==== GIVEN RECORDS

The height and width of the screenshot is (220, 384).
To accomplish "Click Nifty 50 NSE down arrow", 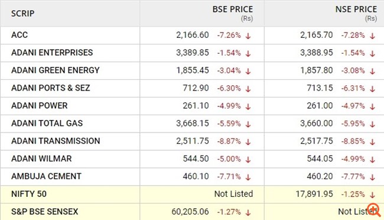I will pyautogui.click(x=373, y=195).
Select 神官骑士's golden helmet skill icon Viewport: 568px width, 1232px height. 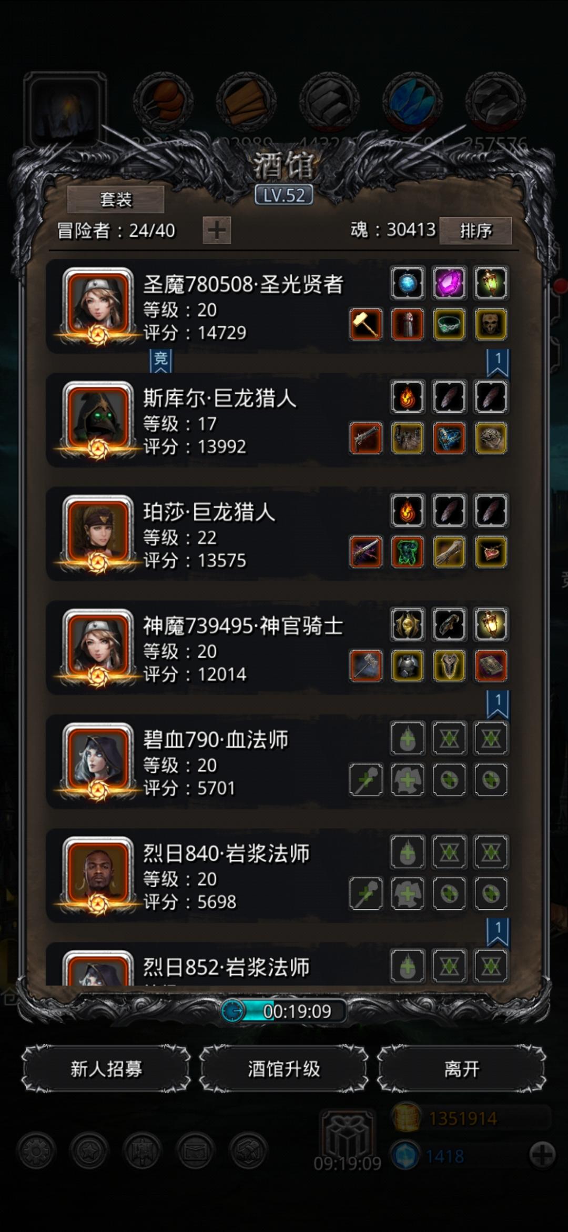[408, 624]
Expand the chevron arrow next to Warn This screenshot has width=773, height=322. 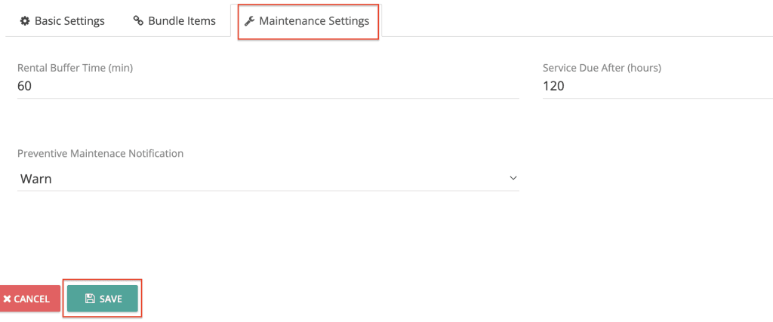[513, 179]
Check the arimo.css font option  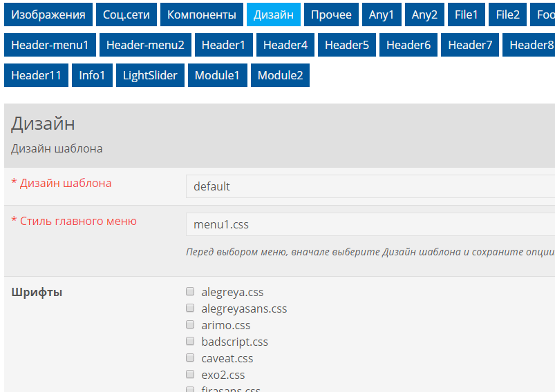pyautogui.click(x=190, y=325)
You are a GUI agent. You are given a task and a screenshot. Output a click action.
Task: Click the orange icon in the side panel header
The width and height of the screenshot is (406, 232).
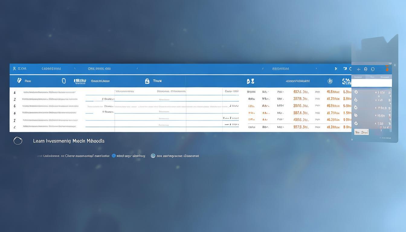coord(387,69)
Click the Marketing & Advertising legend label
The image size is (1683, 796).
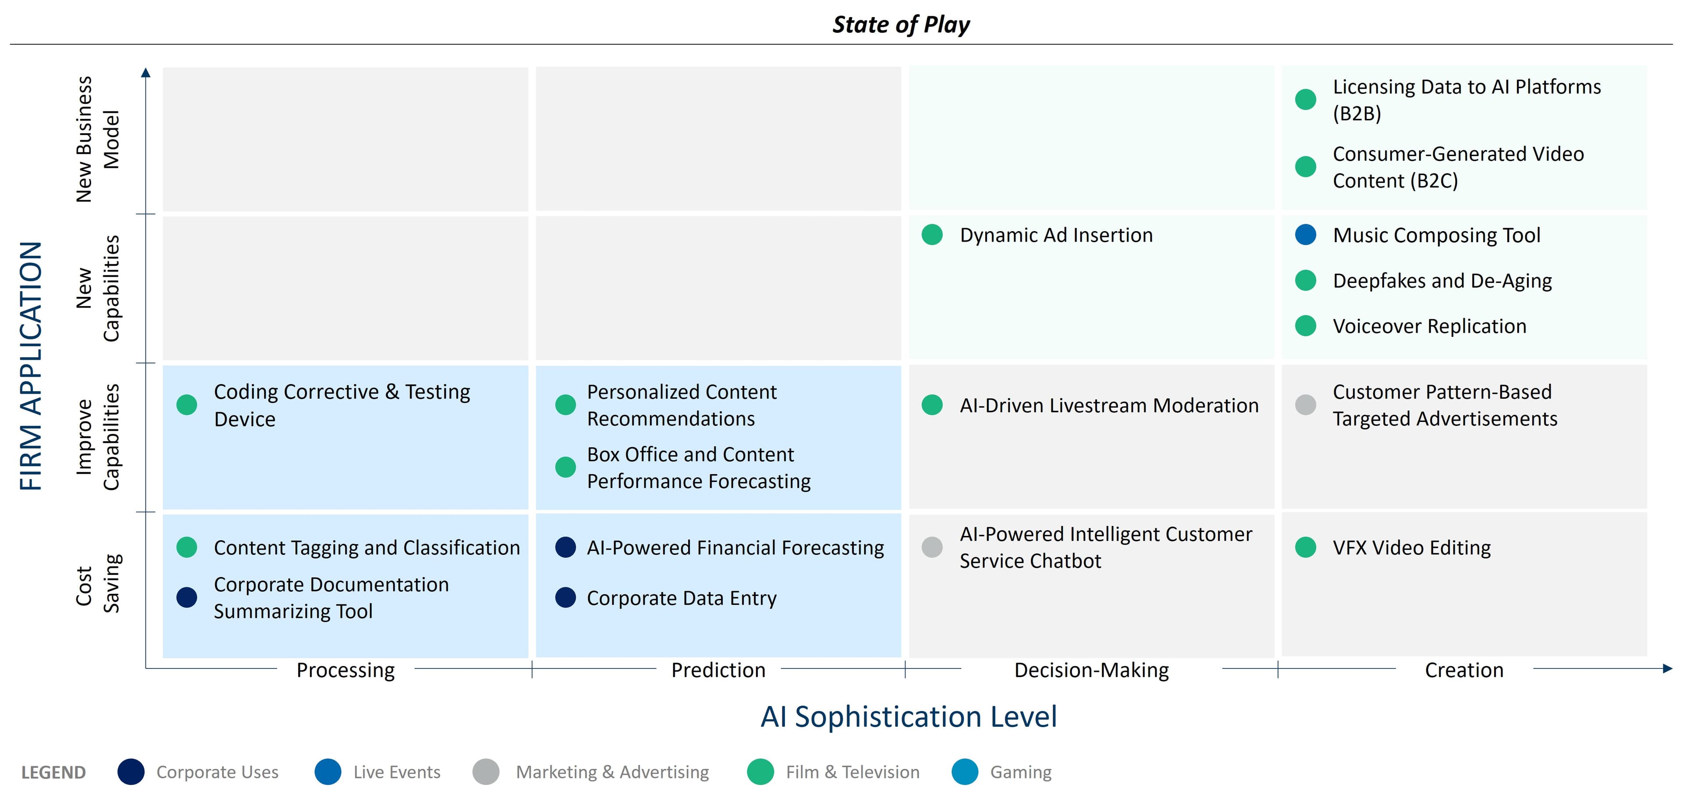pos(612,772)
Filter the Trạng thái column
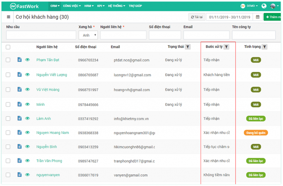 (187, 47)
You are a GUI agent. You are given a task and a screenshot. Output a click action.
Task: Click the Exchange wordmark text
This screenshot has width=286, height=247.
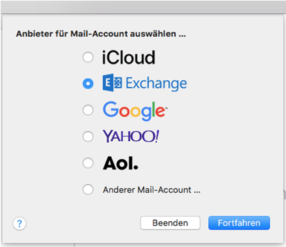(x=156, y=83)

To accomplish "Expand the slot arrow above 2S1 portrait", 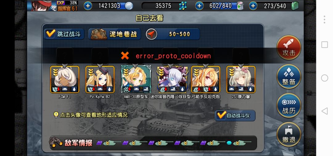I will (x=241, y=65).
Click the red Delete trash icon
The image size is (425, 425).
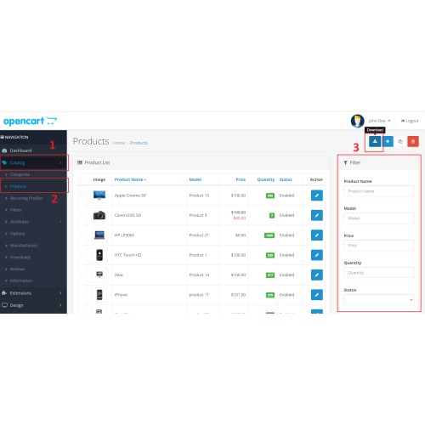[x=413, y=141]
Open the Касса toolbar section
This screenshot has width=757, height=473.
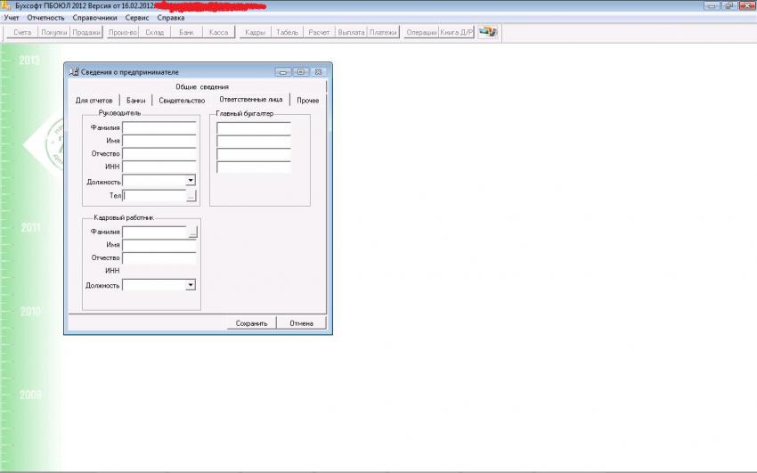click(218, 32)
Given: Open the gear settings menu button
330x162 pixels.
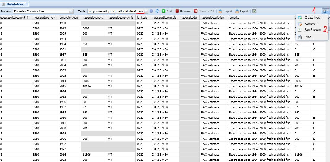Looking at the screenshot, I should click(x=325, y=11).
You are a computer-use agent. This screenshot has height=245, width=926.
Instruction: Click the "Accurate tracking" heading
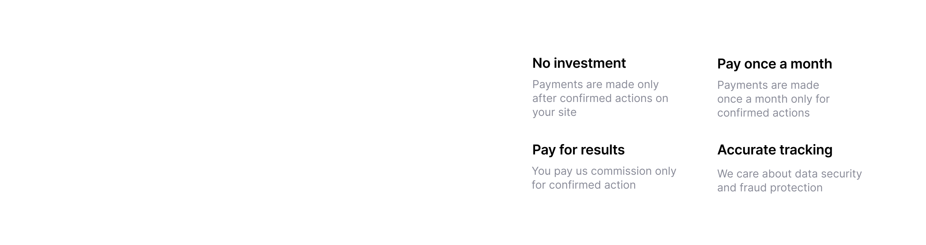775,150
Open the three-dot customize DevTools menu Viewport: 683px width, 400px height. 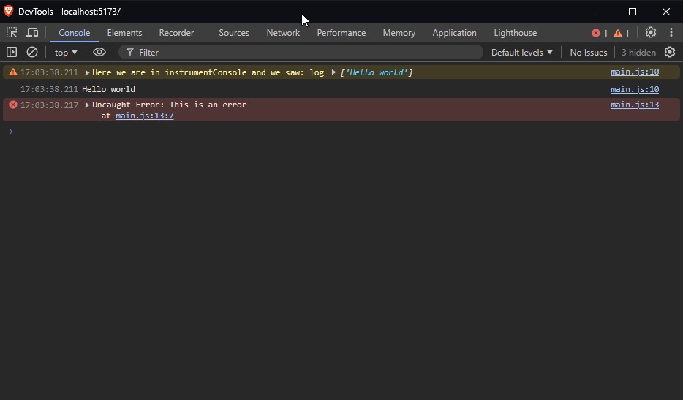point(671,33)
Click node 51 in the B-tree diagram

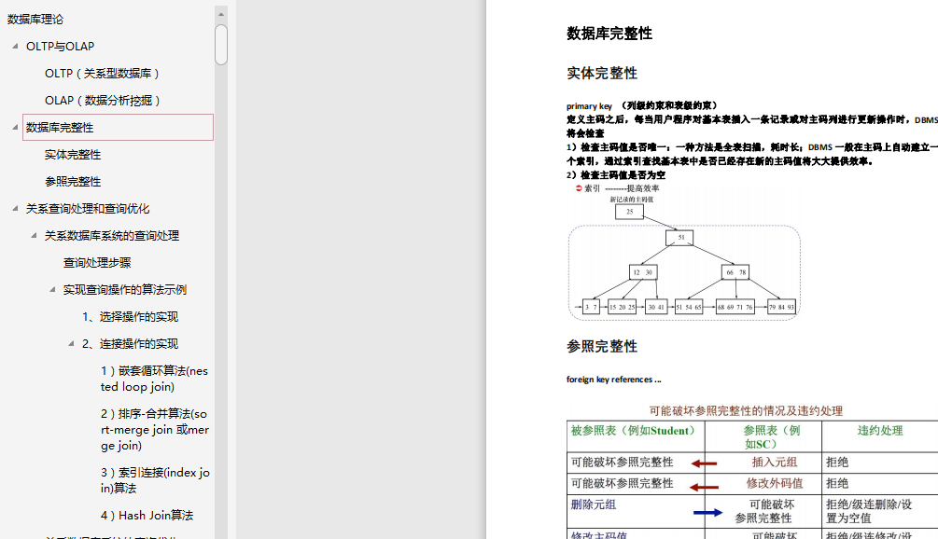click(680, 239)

========

## EXERCISE
Set down, exactly as written above, each line from the one with "Click the red Delete trash icon" through the one with "You are a computer-use", and skip the pictures.

## OUTPUT
Click the red Delete trash icon
The image size is (425, 425).
[x=413, y=141]
Open the Касса toolbar section
This screenshot has width=757, height=473.
click(218, 32)
Given: Open the gear settings menu button
330x162 pixels.
Looking at the screenshot, I should click(x=325, y=11).
You are a computer-use agent. This screenshot has height=245, width=926.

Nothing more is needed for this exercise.